L’éthique fournit un meilleur équilibre entre le processus et le résultat en mettant davantage l’accent sur le résultat. Bien qu’il existe un processus classique pour arriver à une décision éthique (souvent déductif et axé sur le consensus et les principes), le résultat doit également être bon. Si le processus a d’une manière ou d’une autre ignoré des informations pertinentes, il est mutable et flexible. Ce n’est pas le cas de la loi.

Que signifie cette discussion pour le praticien, qui doit répondre à une citation à comparaître, faire une déposition ou comparaître d’une autre manière devant un tribunal ? Savoir comment fonctionner dans les limites minimalistes, procédurales et axées sur les règles de la loi est essentiel pour réussir dans ses couloirs.

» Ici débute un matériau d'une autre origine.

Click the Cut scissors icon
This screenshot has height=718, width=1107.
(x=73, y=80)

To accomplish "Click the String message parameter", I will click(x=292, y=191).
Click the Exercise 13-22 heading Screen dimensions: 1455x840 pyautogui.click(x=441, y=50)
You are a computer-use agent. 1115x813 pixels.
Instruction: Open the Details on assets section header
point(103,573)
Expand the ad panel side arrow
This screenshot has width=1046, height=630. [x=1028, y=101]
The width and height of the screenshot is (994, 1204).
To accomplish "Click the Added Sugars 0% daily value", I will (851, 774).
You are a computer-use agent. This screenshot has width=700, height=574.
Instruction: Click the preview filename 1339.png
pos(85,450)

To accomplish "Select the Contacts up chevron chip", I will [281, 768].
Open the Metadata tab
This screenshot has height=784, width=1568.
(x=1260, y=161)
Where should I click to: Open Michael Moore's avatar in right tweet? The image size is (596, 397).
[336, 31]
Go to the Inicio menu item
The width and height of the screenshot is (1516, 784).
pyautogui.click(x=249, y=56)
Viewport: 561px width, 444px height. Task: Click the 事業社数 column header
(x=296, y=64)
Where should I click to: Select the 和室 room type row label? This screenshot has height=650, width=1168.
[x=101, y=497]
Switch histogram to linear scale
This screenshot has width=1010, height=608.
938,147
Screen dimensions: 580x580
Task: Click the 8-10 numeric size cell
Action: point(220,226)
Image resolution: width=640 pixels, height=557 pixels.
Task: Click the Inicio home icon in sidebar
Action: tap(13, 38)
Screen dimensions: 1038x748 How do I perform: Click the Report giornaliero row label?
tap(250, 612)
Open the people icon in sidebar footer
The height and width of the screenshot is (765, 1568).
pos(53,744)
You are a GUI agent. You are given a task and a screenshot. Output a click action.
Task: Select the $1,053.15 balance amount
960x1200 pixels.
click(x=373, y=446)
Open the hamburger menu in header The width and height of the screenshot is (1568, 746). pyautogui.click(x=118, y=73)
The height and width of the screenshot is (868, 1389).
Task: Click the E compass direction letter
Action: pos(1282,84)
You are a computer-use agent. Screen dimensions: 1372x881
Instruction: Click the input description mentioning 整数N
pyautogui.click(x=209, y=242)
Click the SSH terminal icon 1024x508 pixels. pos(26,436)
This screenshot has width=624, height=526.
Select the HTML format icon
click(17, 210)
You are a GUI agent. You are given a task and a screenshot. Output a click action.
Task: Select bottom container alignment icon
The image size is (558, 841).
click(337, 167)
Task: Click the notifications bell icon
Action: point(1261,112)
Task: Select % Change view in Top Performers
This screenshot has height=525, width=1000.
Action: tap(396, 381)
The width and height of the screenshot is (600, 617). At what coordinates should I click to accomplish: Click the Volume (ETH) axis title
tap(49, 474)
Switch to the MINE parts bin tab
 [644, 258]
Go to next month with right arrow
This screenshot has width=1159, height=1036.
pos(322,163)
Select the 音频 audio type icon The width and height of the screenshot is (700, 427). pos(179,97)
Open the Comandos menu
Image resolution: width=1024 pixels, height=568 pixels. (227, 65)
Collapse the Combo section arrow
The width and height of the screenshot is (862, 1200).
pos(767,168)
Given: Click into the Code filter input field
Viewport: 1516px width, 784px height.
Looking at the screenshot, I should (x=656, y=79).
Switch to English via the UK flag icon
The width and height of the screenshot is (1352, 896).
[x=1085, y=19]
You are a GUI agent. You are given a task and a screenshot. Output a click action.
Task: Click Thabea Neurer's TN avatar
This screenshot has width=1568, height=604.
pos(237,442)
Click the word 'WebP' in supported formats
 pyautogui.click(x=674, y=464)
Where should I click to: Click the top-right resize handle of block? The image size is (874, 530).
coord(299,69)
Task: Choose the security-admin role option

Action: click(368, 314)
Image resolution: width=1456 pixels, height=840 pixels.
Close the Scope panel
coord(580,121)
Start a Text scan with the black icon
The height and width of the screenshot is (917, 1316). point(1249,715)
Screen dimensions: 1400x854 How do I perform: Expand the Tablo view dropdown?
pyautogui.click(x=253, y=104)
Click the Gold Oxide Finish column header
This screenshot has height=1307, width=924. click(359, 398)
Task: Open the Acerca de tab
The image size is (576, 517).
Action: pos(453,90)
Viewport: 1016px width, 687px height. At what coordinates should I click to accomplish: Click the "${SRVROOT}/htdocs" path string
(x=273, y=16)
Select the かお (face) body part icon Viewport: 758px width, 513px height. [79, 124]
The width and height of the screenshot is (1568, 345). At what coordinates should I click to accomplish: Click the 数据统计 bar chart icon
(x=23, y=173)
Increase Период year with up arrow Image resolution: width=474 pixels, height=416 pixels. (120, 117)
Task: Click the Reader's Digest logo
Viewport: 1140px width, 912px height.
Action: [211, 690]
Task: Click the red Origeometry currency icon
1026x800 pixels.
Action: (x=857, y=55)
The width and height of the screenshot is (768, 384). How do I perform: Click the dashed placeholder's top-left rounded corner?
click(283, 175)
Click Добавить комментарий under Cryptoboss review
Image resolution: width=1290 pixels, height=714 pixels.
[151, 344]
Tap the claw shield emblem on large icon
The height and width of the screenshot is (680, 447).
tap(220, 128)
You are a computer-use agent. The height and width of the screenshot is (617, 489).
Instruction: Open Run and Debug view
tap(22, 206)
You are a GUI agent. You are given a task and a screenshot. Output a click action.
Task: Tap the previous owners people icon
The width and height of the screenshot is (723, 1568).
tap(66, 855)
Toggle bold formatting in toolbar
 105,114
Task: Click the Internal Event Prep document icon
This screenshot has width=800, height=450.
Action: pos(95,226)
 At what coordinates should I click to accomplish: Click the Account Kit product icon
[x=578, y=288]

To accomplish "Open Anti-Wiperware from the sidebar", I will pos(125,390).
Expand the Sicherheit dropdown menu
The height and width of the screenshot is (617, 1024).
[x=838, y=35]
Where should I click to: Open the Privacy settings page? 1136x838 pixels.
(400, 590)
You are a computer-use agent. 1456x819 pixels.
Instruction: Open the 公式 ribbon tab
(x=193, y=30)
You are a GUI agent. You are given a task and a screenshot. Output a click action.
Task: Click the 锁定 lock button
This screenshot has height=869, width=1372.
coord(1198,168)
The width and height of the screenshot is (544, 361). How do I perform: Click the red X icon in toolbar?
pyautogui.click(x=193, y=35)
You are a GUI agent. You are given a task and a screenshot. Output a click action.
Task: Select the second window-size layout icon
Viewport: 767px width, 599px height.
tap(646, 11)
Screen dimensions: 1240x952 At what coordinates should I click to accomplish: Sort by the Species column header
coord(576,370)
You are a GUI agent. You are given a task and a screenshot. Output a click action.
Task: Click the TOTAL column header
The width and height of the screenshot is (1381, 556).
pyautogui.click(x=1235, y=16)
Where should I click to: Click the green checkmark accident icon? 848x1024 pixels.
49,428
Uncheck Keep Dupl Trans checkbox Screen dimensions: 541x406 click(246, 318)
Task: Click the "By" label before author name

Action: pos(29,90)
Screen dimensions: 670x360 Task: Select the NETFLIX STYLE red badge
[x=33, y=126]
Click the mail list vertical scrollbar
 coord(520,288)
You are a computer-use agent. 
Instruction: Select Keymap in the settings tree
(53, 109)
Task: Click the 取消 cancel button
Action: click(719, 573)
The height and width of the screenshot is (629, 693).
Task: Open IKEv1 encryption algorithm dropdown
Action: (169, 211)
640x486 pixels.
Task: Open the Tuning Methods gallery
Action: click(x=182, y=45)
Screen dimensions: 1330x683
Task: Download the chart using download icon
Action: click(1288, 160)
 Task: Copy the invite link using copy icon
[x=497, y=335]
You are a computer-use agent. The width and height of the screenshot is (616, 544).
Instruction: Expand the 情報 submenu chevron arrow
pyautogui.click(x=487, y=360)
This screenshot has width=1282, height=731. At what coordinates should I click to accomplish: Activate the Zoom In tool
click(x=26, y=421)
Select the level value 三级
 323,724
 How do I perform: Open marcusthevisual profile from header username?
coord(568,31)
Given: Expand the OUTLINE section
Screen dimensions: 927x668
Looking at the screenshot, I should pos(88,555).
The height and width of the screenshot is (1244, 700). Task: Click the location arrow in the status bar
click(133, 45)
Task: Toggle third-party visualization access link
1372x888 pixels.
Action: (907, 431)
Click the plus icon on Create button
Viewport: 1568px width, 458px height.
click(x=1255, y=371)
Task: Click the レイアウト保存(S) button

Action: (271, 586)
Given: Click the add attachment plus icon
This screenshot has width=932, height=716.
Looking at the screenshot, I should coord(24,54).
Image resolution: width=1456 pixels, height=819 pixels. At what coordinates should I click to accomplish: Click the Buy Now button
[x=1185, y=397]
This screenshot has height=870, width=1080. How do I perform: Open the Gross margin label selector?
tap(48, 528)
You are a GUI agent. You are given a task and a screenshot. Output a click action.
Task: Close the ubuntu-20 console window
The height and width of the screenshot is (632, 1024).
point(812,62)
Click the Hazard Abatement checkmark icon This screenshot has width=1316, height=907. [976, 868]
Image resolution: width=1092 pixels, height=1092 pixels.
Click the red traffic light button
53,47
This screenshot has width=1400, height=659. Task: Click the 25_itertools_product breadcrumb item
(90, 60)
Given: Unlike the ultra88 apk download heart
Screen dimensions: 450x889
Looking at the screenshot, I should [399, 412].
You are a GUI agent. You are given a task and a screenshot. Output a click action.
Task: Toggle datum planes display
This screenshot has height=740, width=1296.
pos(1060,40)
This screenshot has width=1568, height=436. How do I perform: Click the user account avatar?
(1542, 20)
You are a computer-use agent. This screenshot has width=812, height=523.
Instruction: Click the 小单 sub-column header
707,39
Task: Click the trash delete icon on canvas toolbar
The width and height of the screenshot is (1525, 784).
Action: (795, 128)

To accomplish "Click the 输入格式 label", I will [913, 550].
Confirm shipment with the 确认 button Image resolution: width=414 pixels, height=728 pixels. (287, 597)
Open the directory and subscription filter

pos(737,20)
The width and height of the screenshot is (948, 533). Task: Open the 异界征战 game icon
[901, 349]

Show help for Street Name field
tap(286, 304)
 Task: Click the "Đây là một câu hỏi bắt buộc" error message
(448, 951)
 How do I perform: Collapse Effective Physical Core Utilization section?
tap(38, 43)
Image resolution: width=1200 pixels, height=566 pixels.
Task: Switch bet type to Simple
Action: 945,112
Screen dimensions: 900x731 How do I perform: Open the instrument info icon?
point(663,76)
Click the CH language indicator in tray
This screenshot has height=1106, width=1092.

Interroger son propre avocat sur les règles qui seront suivies est un point de départ important. Savoir que les procédures établies de qualification, d’examen direct, de contre-interrogatoire et de réfutation encadrent son témoignage contribue grandement à calmer l’anxiété que la plupart des praticiens ressentent au tribunal.

En outre, la préparation d’un script pour le témoignage permet aux praticiens d’adapter leur expertise aux exigences du cadre juridique. Le défi des interrogatoires directs et des contre-interrogatoires est d’exprimer la pensée clinique en termes reconnaissables par la loi. Conçu comme un forum accessible au profane, le tribunal n’apprécie pas le jargon et le vocabulaire spécialisé. Les médecins doivent adapter les données cliniques au langage juridique spécifique régissant l’audience.

Ce sont les définitions juridiques de la juridiction qui détermineront souvent la pertinence des informations cliniques. Comme les normes peuvent différer d’un tribunal à l’autre, les cliniciens doivent appliquer leur témoignage aux cadres connus de la juridiction (par exemple, la dangerosité, les meilleurs intérêts, le jugement substitué). Cela permet une transition plus fluide entre la salle de consultation et la salle d’audience.

En outre, le processus juridique contradictoire met les psychiatres au défi de repenser les forces et les faiblesses de leur logique clinique. Parce que les psychiatres ne sont pas habitués à exposer l’éthique clinique collégiale à l’éthique de la procédure juridique contradictoire, la répétition des réponses aux critiques potentielles est une préparation utile. De nombreux témoins débutants sont surpris de constater que la critique de leur témoignage n’a souvent pas un ton clinique. Elle découle plutôt de la compréhension d’un profane – un avocat ou un juge qui n’est pas familier avec les significations cliniques que les praticiens prennent généralement pour acquis. Par exemple, le simple fait de décrire la schizophrénie comme une désorganisation de la pensée et une altération du contact avec la réalité permet à certains profanes de ne pas comprendre que la maladie se caractérise par des personnalités multiples. Cette description, simpliste pour les psychiatres, est plus susceptible de transmettre des informations à un tribunal sur l’aliénation mentale, un concept juridique qu’il doit aborder avec des informations cliniques. Le fait d’être clair dans l’utilisation de la terminologie clinique et de la rendre pertinente pour les critères juridiques opérationnels contribue grandement à atténuer la critique de son témoignage.

Malgré ces distinctions, le droit doit avoir ses racines dans l’éthique. Il doit soutenir le droit et le juste. Il doit émaner des mœurs et des valeurs de la communauté. Selon le sens ancien de ces termes, il doit tirer sa force des traditions de la société sur ce qui est bon. À partir de ce point de départ, cependant, les domaines divergent. Ils se distinguent et sont distincts. Reconnaître les qualités uniques de chacun enrichit l’expérience de tout praticien qui doit négocier le chemin entre eux.